Все стоявшие в овражке старики и дети, мужчины и женщины были повешены на ветвях деревьев-великанов девственного леса. После того как при свете взошедшей луны солдаты убедились, что ни один человек не избежал наказания, кто-то заметил исчезновение Безымянного капитана. Его стали искать, и вдруг он обнаружился – раздетый, неузнаваемый – среди повешенных: то ли ошиблись, когда казнили мятежников, то ли повесился сам, инсценировав ошибку при исполнении приговора. Ошибкой было и уничтожение горловины после безоговорочной капитуляции деревни-государства-микрокосма подчиненными Безымянного капитана, которые считали, что исполняют волю командира. На самом деле он ничего подобного не задумывал – так говорится в мифах и преданиях.
Людей нашего края, укрывшихся в девственном лесу, в ту последнюю ночь нещадно жаркого, долгого лета, тоже охватило общее чувство, вернее, общее предчувствие, что завтра война достигнет своей кульминации. Причем это предчувствие заключало в себе одновременно и острую напряженность, и спокойную, философскую созерцательность. Лежа в палатках, разбитых в самом низком месте мира, объятого ветвями деревьев-великанов девственного леса, и слушая его глухие, протяжные стоны, шорохи, скрипы, они размышляли о жизни еще более долгой, чем жизнь Разрушителя. За день до гибели деревни-государства-микрокосма их вновь посетили общие воспоминания, восходящие ко времени основания нашего края. Я часто рисовал в своем воображении картину: среди деревьев-великанов девственного леса лежит вооруженный Разрушитель, вобрав в себя всех жителей деревни-государства-микрокосма, каждого с его душой и плотью…

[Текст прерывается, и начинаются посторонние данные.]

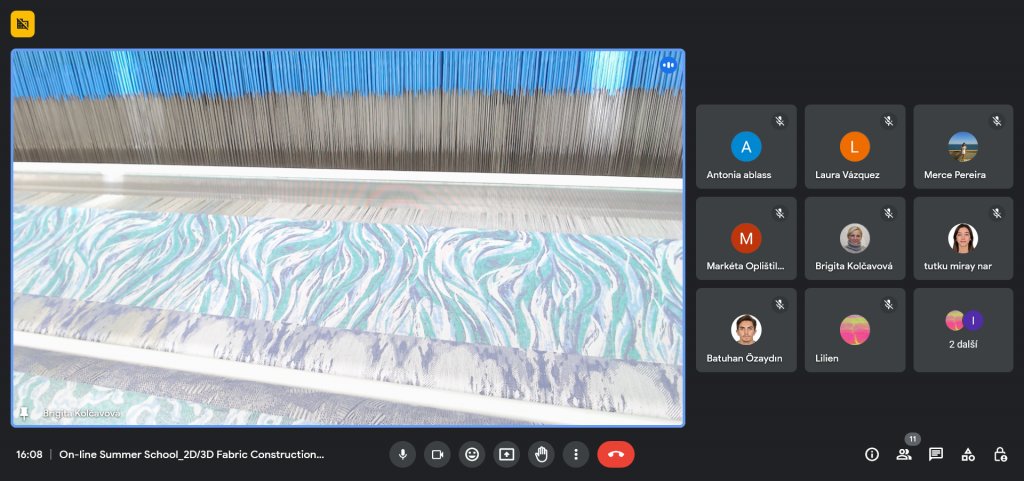Show the participants list panel
Viewport: 1024px width, 481px height.
(904, 454)
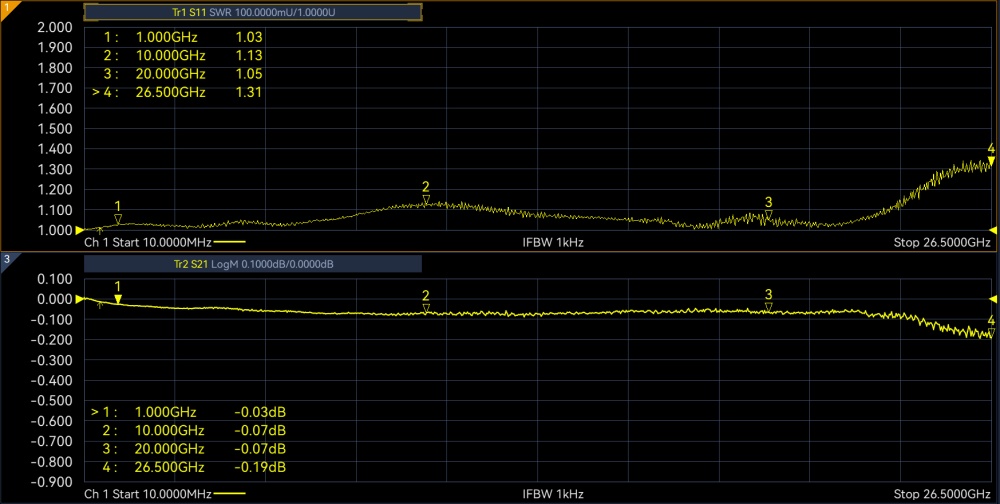The width and height of the screenshot is (1000, 504).
Task: Click marker 1 triangle on the S11 trace
Action: click(118, 219)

Никто не следил за жителями долины и горного поселка, проводившими последнюю ночь пятидесятидневной войны в палатках, разбитых в разных местах девственного леса, за исключением «враждебных элементов». Значит, будь у них решимость, они могли, сговорившись между собой, все вместе спуститься с гор и сдаться армии Великой Японской империи. А если кто-то из них опасался, что в темноте при встрече с армией противника их примут за нападающих, то достаточно было добраться до смешанного леса чуть ниже Дороги мертвецов и на рассвете сойти в долину. Никто из жителей нашего края не собирался погибать завтра геройской смертью, но раз они и сдаваться врагу не собирались, то им следовало двинуться вдоль Дороги мертвецов – пусть этот путь и связан с большими трудностями – и, обогнув долину, по просеке спуститься к поселениям в нижнем течении реки. Жителям нашего края это было по силам. Вполне возможно, что в определенные моменты некоторые семьи, объединившись, замышляли бунт против стариков, чтобы принудить их к капитуляции перед вражеской армией. Но в последнюю ночь ничего подобного не произошло.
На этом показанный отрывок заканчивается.